+++ DATASET CONTENT +++

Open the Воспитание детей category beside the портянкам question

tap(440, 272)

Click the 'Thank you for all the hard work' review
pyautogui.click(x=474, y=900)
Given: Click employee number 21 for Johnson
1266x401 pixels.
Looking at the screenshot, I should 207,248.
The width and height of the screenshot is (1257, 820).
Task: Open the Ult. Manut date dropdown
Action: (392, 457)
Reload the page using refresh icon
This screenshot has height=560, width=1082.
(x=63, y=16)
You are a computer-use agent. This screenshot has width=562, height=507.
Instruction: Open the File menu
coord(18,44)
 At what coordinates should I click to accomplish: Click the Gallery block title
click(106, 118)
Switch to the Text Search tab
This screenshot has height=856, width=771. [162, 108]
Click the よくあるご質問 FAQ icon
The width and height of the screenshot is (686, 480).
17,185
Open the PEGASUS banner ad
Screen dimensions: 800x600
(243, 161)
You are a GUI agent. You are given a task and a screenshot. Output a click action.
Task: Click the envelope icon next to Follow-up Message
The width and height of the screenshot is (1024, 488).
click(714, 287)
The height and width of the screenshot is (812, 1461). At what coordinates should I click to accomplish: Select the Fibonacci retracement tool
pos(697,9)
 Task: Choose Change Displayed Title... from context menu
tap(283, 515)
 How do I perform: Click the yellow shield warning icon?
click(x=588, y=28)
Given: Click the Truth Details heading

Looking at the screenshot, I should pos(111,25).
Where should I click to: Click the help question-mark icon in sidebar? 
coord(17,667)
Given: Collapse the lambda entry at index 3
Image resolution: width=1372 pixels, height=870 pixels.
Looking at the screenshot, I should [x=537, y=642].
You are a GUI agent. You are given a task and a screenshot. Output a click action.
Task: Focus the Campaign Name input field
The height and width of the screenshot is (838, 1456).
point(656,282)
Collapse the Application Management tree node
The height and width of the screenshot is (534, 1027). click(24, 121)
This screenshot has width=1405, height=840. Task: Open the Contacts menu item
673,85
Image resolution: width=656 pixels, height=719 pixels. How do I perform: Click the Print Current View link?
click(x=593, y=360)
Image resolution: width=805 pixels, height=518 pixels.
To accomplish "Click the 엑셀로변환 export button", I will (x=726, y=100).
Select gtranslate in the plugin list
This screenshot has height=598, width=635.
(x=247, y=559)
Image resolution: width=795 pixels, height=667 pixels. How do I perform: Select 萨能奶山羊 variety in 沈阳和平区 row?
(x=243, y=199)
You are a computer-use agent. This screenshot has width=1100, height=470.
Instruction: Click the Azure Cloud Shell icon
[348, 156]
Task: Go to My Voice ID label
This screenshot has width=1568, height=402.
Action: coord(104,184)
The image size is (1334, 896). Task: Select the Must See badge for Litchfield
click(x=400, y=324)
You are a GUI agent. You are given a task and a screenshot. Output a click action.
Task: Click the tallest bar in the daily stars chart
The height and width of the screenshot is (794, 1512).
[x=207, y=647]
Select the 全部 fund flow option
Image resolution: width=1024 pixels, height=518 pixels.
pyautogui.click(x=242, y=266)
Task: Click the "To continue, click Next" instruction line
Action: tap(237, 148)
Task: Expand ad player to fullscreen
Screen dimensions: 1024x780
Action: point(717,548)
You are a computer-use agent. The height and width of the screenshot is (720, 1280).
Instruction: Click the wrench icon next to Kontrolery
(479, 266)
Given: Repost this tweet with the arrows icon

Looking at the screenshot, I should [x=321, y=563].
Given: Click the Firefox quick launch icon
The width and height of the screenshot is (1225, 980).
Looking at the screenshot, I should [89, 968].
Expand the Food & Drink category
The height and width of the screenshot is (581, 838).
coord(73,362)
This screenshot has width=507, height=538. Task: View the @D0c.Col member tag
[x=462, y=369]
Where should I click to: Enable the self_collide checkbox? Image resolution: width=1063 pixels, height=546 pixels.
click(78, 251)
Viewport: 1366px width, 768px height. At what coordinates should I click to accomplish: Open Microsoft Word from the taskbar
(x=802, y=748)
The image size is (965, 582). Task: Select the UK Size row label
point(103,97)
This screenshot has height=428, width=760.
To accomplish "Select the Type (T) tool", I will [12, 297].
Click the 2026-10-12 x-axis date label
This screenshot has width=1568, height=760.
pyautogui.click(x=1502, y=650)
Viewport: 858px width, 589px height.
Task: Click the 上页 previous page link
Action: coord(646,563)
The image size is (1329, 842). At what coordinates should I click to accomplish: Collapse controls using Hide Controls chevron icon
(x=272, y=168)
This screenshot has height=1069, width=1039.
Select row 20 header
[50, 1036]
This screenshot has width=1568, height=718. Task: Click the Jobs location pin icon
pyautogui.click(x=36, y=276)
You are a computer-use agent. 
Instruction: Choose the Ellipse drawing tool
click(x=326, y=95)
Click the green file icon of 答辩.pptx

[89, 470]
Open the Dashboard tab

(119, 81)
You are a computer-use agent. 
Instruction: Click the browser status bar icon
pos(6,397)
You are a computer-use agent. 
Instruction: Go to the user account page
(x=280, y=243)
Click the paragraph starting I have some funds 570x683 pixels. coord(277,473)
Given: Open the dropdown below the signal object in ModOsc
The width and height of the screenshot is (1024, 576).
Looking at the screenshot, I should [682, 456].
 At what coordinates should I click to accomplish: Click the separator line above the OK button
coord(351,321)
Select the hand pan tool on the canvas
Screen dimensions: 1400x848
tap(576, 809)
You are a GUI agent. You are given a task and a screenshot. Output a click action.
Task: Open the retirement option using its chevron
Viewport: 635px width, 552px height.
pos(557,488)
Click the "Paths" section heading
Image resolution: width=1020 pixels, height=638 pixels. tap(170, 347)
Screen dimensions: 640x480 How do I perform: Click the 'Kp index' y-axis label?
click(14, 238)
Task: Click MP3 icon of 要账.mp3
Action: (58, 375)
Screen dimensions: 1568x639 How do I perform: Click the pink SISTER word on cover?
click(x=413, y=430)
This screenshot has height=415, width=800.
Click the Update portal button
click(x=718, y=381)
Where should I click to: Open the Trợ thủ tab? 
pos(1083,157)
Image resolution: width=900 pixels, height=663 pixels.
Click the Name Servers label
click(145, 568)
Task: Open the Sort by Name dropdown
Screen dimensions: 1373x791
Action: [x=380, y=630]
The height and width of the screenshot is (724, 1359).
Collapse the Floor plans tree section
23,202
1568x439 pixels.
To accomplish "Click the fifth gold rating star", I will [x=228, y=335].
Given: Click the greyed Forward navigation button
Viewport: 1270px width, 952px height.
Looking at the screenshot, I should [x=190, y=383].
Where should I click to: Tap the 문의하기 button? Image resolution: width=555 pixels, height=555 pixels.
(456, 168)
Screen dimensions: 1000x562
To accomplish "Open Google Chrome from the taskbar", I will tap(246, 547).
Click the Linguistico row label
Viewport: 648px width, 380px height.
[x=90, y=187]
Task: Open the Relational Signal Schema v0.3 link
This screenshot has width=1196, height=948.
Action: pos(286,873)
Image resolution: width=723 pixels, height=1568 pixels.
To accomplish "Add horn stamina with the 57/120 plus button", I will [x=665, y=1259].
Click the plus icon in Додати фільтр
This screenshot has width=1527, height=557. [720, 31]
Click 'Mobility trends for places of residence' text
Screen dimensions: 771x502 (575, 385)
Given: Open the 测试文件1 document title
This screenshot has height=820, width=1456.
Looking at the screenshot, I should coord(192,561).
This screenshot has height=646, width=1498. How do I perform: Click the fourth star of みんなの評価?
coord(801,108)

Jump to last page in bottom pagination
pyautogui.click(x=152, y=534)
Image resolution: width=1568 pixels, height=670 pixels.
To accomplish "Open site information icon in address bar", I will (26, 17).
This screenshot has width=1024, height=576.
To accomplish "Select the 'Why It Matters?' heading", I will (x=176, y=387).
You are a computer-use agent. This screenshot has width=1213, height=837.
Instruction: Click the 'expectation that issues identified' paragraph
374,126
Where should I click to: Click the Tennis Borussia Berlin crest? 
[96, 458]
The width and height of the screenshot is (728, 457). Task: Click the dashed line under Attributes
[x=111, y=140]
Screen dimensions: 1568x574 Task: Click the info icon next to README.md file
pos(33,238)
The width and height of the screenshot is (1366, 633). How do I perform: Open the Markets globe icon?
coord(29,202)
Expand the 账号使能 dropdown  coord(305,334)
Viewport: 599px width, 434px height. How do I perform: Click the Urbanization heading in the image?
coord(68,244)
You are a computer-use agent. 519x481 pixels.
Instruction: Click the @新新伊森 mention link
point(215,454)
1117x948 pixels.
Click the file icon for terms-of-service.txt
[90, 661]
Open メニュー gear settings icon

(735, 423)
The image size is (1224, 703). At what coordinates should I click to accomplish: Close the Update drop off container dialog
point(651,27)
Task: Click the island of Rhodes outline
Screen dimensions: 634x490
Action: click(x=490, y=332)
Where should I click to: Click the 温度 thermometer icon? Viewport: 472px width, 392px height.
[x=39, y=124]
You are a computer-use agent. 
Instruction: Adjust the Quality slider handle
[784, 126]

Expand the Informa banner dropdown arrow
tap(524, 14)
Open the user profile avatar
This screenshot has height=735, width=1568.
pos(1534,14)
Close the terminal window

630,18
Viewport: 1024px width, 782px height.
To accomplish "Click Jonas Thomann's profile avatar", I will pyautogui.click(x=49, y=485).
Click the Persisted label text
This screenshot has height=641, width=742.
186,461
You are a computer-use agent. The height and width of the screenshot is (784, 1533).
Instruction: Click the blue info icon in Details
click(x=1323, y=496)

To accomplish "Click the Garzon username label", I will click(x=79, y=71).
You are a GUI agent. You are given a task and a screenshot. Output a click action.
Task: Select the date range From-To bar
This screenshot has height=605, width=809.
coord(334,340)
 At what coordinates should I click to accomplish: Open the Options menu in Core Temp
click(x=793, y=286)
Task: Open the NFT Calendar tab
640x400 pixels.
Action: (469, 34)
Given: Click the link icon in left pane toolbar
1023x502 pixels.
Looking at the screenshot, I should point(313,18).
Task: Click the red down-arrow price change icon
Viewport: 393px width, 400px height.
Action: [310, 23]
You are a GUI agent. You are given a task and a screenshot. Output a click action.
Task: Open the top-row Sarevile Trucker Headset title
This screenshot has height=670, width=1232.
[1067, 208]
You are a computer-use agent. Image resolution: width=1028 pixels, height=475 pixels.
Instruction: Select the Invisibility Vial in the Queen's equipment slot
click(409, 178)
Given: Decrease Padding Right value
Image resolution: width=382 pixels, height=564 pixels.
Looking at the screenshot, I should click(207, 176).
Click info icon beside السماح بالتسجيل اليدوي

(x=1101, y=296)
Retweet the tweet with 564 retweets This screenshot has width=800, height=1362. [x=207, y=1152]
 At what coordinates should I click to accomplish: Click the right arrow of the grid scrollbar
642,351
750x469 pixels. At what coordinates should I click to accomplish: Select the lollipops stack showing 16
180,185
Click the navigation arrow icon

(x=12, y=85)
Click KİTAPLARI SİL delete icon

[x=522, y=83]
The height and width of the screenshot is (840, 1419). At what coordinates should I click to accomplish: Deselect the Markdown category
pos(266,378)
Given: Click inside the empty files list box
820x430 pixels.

+++

■ EXERCISE DETAILS ■
In the listing above, find the line containing "Task: Select the date range From-To bar" and please quote exactly that line through the last one, and no other lines.

■ EXERCISE RESULT ■
Task: Select the date range From-To bar
This screenshot has height=605, width=809.
coord(334,340)
 At what coordinates should I click to accomplish: Open the Options menu in Core Temp
click(x=793, y=286)
Task: Open the NFT Calendar tab
640x400 pixels.
Action: (469, 34)
Given: Click the link icon in left pane toolbar
1023x502 pixels.
Looking at the screenshot, I should point(313,18).
Task: Click the red down-arrow price change icon
Viewport: 393px width, 400px height.
Action: [310, 23]
You are a GUI agent. You are given a task and a screenshot. Output a click action.
Task: Open the top-row Sarevile Trucker Headset title
This screenshot has height=670, width=1232.
[1067, 208]
You are a computer-use agent. Image resolution: width=1028 pixels, height=475 pixels.
Instruction: Select the Invisibility Vial in the Queen's equipment slot
click(409, 178)
Given: Decrease Padding Right value
Image resolution: width=382 pixels, height=564 pixels.
Looking at the screenshot, I should click(207, 176).
Click info icon beside السماح بالتسجيل اليدوي

(x=1101, y=296)
Retweet the tweet with 564 retweets This screenshot has width=800, height=1362. [x=207, y=1152]
 At what coordinates should I click to accomplish: Click the right arrow of the grid scrollbar
642,351
750x469 pixels. At what coordinates should I click to accomplish: Select the lollipops stack showing 16
180,185
Click the navigation arrow icon

(x=12, y=85)
Click KİTAPLARI SİL delete icon

[x=522, y=83]
The height and width of the screenshot is (840, 1419). At what coordinates should I click to accomplish: Deselect the Markdown category
pos(266,378)
Given: Click inside the empty files list box
820x430 pixels.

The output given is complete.